Au cœur du Plateau Mont-Royal, le projet Monument explore l’aménagement d’espaces résidentiels tout en conservant le patrimoine urbain d’une structure autrefois vouée à l’industrie. L’immeuble d’origine fut construit en 1905 et agrandit en 1912. En 1927, l’entreprise de lingerie fine Grenier implante sa manufacture puis construit un important ajout en 1933, qui unifie les différentes parties de l’édifice dans une nouvelle façade de maçonnerie à la fenestration régulière. L’entreprise quittera le 4835 Coloniale en 2012. Le bâtiment d’origine comprend deux étages et un sous-sol. Sa structure est mixte : poutres et colonnes d’acier, solives de bois et parties de plancher en béton. La stratégie consiste à limiter les interventions sur l’enveloppe et les planchers existants, ajouter un étage morcelé sur le toit et percer quelques ouvertures dans l’ossature pour augmenter l’apport de lumière naturelle des 7 unités résidentielles.
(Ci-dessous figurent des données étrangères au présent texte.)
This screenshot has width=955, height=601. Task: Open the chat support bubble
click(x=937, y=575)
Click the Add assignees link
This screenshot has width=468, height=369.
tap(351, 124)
Les logements du rez-de-chaussée bénéficient de nombreuses ouvertures sur le périmètre extérieur. Les systèmes mécaniques et la consolidation structurale pour les étages supérieurs sont dissimulés par le traitement des plafonds. Bien que les hauteurs soient différentes, l’alignement et la continuité du revêtement de bois des soffites accentuent la dimension des espaces. Le deuxième et le troisième étage sont occupés par 4 maisons de ville. Au niveau inférieur, les pièces s’organisent autour de la cour intérieure. Les espaces de vie occupent l’agrandissement du troisième étage. Chacune des unités possède sa propre terrasse intime et ouverte sur les perspectives du Mont Royal. La hauteur des plafonds et la généreuse fenestration inondent les intérieurs de lumière naturelle. L’enveloppe de l’agrandissement est traitée telle une mansarde en bardage métallique. L’expression des paillettes se veut aussi un clin d’œil à l’entreprise de lingerie Grenier ayant occupé le bâtiment durant plus de 80 ans.